▶ _Text segment_
Sunday 23 August 2015

Kippers and bananas for supper (Aug. 12)

DIARY

We are the long-suffering taxpayers

                                                            by Robert LaFrance

            A question: while this long, long, LONG federal election campaign is going on, who is running Canada?
            One gets the impression that no one is actually behind the counter of the store when the shoplifters are about, and the video cameras have been turned off. It’s like the U.S. where they have these 2-year presidential campaigns that begin right after the mid-term elections.
            Who are we kidding anyway? Although Harper officially called the election around the first of August, the campaign had been going on for months. We knew the election date was to be October 19 and that doesn’t change. We know the governing party has vast amounts of money, much of it taxpayers’ money, to spend on mindless TV and  other ads.
            Elections Canada was going to spend $375 million on the 5-week campaign, but now with the 11-week one it will be as much as $500 million. The next time you drive on a pot-holed road because the federal money wasn’t available to help twin it, think of those 125 million extra dollars, or if you need help with daycare, or you hear about another cut to CBC, our only non-American network, remember it went to a good cause – Male Cow Manure.

▶ _Requirements_
Quote word for word the part of the election diary above from "Who are we kidding" to "and  other ads.".

▶ _Dataset excerpt_
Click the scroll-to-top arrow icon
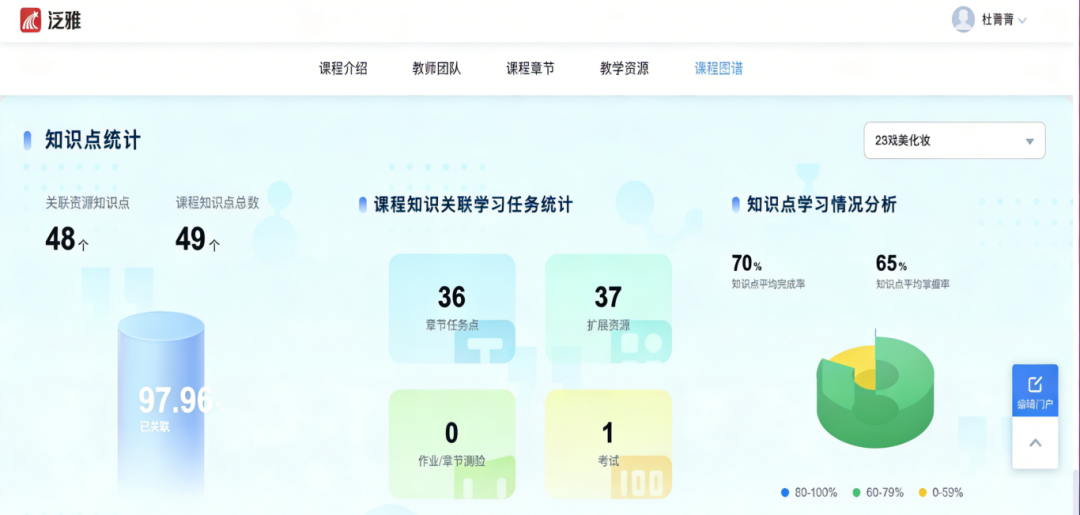 click(1035, 443)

▶ _Answer for the task_
Who are we kidding anyway? Although Harper officially called the election around the first of August, the campaign had been going on for months. We knew the election date was to be October 19 and that doesn’t change. We know the governing party has vast amounts of money, much of it taxpayers’ money, to spend on mindless TV and  other ads.